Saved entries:
───
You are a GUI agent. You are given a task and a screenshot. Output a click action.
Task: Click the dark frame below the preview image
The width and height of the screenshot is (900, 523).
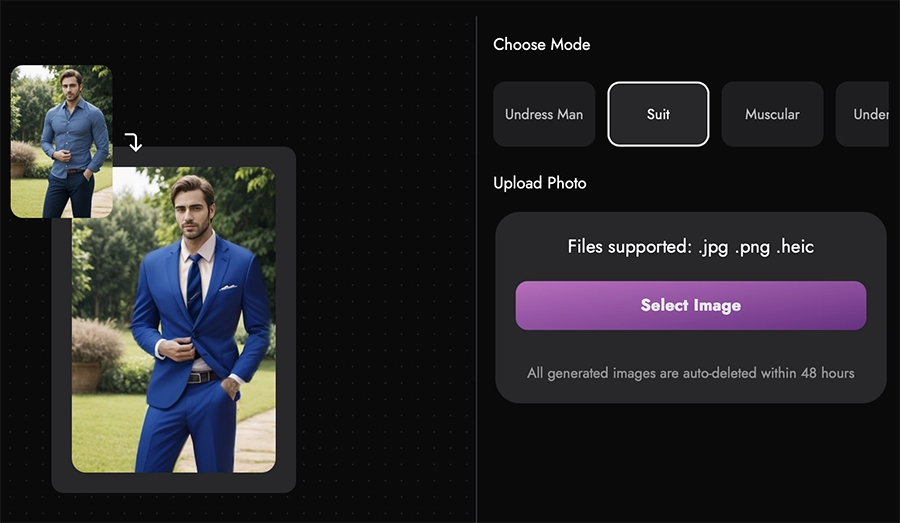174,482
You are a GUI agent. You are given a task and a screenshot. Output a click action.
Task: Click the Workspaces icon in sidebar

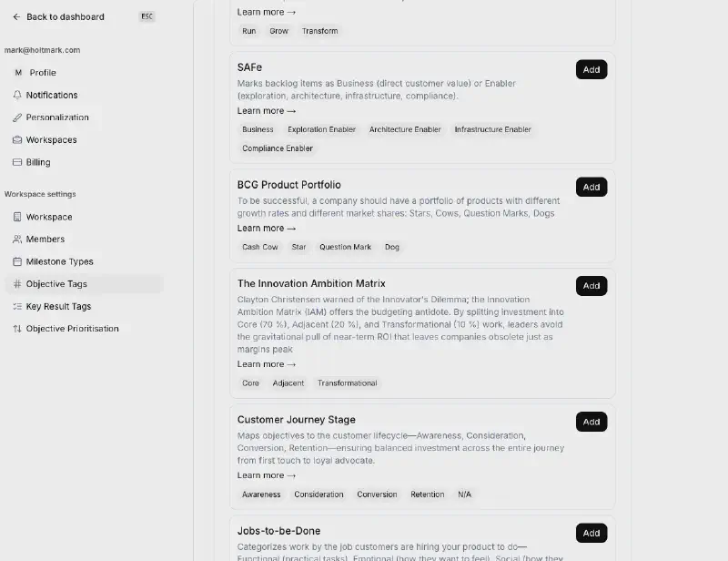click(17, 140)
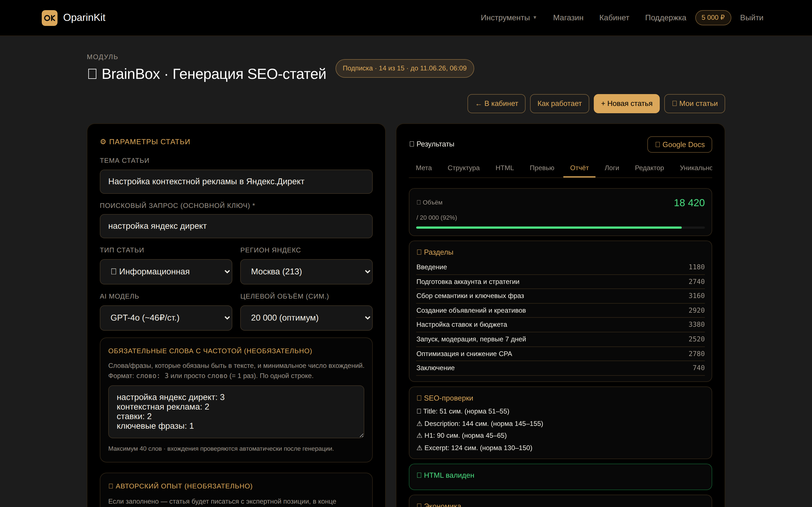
───
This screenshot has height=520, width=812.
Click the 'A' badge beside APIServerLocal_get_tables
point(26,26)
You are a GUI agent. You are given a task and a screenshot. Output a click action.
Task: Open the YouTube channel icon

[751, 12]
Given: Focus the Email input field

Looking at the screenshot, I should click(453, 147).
───
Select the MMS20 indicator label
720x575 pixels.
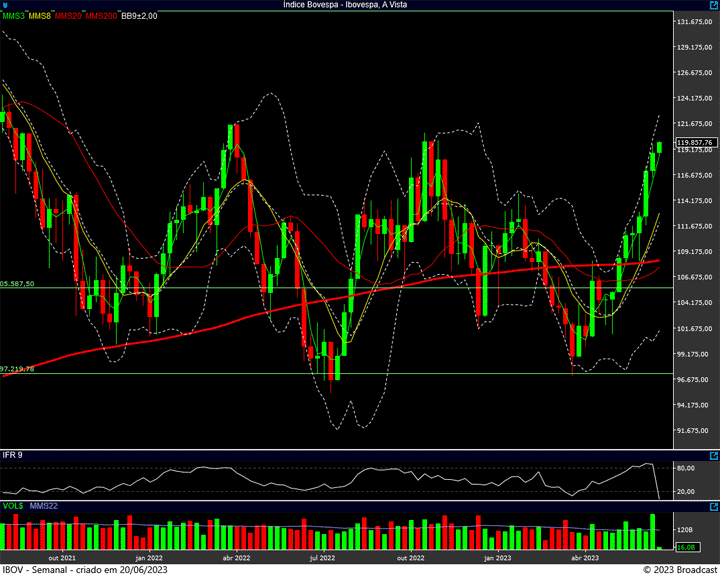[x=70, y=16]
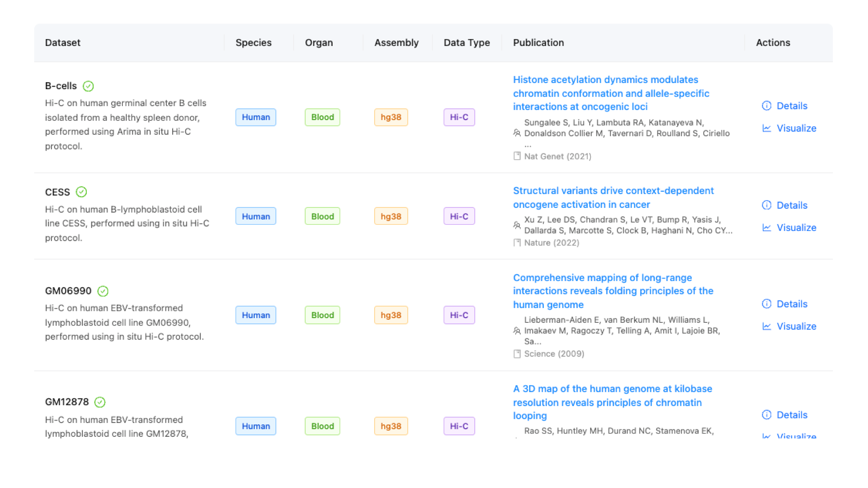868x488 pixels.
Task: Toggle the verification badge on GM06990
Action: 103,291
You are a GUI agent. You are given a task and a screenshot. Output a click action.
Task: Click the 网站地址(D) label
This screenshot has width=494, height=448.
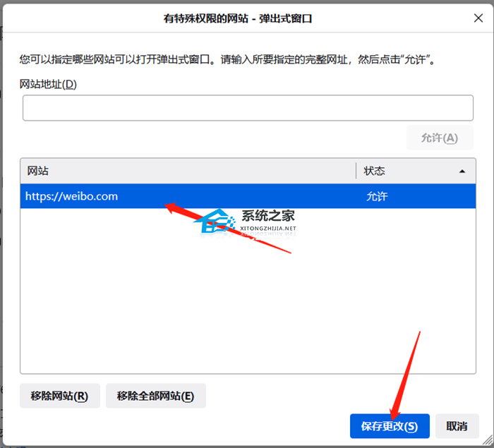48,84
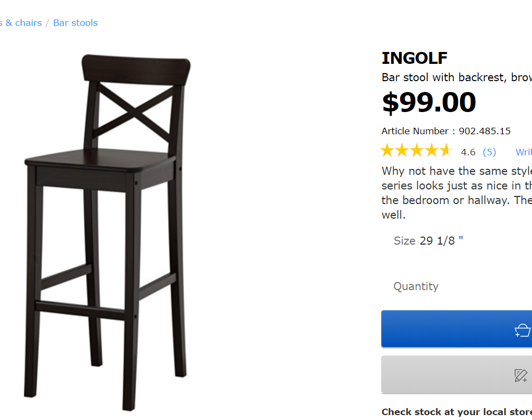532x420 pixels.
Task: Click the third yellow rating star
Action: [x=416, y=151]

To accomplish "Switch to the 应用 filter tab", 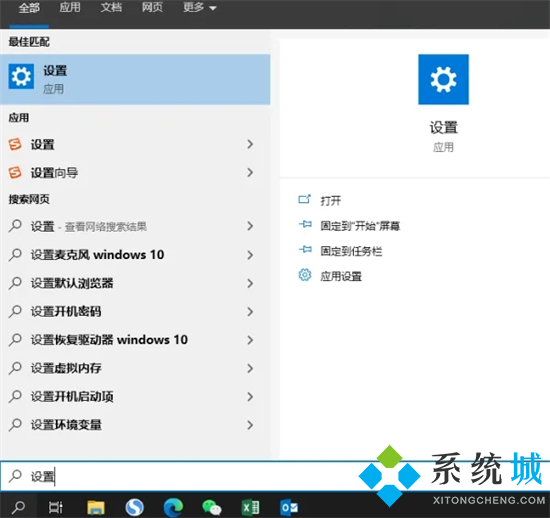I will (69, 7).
───
Among the entries, how many lines contain the string "label"? Give the number without anything else.

2